======== DATASET CONTENT

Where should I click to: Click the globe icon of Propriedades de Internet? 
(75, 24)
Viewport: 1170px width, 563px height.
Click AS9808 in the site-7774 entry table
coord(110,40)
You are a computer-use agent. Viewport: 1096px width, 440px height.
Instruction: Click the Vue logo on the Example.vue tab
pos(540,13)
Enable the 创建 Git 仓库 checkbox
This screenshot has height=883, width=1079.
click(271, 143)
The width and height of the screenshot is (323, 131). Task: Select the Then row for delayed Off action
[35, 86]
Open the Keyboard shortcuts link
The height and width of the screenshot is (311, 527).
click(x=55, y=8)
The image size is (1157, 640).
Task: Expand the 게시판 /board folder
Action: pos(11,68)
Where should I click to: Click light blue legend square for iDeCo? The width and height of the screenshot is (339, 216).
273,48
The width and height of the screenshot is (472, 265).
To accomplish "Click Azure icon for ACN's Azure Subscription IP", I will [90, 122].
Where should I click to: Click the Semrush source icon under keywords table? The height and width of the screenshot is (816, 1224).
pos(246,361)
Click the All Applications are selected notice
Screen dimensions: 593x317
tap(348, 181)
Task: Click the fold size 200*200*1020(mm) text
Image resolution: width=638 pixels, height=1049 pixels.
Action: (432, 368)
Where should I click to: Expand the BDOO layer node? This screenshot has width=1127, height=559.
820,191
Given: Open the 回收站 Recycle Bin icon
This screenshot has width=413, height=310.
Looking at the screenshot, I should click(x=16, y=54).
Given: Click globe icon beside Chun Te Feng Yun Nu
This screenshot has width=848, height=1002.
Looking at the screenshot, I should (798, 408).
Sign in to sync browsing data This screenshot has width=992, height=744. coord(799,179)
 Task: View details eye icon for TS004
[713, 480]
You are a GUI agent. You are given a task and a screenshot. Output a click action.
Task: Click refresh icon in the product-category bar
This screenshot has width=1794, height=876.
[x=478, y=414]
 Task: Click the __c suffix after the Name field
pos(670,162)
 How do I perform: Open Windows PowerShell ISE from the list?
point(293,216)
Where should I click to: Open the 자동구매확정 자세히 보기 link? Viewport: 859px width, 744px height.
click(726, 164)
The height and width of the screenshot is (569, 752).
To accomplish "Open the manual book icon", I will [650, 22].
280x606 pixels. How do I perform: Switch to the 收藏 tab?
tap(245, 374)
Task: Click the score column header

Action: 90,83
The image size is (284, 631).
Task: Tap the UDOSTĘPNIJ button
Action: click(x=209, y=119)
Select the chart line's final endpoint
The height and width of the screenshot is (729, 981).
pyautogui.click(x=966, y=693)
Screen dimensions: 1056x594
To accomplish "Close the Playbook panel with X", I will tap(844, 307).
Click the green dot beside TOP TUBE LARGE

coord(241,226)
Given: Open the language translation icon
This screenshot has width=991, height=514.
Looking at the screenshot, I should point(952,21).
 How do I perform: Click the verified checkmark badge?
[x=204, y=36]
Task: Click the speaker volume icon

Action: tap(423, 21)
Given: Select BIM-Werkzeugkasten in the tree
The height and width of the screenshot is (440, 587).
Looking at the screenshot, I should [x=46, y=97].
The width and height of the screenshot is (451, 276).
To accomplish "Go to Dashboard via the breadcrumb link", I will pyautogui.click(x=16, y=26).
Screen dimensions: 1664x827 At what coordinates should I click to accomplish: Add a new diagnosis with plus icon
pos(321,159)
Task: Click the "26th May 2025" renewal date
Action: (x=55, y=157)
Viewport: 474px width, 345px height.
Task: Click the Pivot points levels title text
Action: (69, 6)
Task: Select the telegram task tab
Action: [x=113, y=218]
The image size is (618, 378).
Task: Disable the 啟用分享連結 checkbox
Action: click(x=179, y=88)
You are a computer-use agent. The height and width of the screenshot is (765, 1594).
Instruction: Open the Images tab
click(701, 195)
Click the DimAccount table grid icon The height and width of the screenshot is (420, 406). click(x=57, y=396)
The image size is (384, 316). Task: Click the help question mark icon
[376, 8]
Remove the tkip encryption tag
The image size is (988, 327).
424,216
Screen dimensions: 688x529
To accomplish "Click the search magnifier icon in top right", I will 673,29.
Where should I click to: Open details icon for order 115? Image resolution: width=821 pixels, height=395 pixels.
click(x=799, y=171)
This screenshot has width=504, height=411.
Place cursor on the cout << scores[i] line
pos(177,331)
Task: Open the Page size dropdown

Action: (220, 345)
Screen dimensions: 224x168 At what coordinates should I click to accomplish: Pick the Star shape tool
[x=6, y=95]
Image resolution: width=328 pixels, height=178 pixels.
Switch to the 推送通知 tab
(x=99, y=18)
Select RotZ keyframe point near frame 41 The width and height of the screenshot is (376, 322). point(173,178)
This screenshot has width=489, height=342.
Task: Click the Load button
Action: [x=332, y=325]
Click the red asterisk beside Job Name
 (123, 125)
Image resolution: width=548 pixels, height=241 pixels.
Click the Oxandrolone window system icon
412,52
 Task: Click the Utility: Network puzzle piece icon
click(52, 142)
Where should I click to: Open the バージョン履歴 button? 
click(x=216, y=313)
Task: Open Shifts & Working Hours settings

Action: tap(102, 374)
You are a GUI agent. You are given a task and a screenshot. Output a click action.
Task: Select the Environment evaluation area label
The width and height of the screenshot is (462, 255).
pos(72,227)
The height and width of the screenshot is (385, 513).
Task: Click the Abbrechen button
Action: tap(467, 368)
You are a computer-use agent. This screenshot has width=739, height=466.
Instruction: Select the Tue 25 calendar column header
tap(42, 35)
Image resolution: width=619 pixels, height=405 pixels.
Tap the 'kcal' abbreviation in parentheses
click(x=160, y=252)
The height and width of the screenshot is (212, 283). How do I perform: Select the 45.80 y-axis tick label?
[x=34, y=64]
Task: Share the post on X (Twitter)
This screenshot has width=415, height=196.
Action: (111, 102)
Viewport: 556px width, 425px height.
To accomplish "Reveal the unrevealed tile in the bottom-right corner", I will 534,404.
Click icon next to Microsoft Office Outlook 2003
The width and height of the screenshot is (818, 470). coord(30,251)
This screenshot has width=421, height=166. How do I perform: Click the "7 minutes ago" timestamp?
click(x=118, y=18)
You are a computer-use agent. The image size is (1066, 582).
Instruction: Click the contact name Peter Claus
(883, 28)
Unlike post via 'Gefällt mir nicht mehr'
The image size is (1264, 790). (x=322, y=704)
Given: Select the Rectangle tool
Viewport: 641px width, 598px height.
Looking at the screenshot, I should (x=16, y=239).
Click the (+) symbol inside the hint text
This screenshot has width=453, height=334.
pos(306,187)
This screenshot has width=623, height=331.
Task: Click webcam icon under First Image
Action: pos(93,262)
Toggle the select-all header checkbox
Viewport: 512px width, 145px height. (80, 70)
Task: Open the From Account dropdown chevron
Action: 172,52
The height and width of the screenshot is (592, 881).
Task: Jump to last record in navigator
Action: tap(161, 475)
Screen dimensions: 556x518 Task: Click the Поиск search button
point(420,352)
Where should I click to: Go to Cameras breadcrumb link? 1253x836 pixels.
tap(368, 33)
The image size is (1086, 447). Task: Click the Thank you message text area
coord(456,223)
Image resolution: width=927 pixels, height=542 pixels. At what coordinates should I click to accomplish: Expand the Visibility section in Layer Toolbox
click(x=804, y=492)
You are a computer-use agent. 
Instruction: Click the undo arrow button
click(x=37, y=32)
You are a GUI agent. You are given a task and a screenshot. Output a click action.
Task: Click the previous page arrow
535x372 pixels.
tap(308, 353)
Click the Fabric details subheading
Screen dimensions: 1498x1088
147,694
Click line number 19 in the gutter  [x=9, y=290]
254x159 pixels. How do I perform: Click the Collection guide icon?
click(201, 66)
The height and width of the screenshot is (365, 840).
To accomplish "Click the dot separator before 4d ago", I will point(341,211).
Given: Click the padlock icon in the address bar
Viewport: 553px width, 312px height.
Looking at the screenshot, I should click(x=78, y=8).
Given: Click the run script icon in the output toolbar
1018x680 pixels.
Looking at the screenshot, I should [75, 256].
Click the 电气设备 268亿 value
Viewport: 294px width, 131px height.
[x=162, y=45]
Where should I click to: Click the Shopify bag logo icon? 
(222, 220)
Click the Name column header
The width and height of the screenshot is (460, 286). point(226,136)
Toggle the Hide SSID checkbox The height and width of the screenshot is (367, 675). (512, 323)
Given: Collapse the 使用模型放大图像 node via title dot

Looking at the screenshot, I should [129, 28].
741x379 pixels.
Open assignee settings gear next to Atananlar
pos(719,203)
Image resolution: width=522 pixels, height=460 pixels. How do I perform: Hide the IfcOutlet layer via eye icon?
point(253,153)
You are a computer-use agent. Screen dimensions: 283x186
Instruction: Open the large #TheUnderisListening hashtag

================

▸ PROBLEM TO SOLVE
Take the line that contains "Task: Click the previous page arrow" and every line after it to the end of the entries above, and reproduce them exactly.

▸ RESPONSE
Task: Click the previous page arrow
535x372 pixels.
tap(308, 353)
Click the Fabric details subheading
Screen dimensions: 1498x1088
147,694
Click line number 19 in the gutter  [x=9, y=290]
254x159 pixels. How do I perform: Click the Collection guide icon?
click(201, 66)
The height and width of the screenshot is (365, 840).
To accomplish "Click the dot separator before 4d ago", I will point(341,211).
Given: Click the padlock icon in the address bar
Viewport: 553px width, 312px height.
Looking at the screenshot, I should click(x=78, y=8).
Given: Click the run script icon in the output toolbar
1018x680 pixels.
Looking at the screenshot, I should [75, 256].
Click the 电气设备 268亿 value
Viewport: 294px width, 131px height.
[x=162, y=45]
Where should I click to: Click the Shopify bag logo icon? 
(222, 220)
Click the Name column header
The width and height of the screenshot is (460, 286). point(226,136)
Toggle the Hide SSID checkbox The height and width of the screenshot is (367, 675). (512, 323)
Given: Collapse the 使用模型放大图像 node via title dot

Looking at the screenshot, I should [129, 28].
741x379 pixels.
Open assignee settings gear next to Atananlar
pos(719,203)
Image resolution: width=522 pixels, height=460 pixels. How do I perform: Hide the IfcOutlet layer via eye icon?
point(253,153)
You are a computer-use agent. Screen dimensions: 283x186
Instruction: Open the large #TheUnderisListening hashtag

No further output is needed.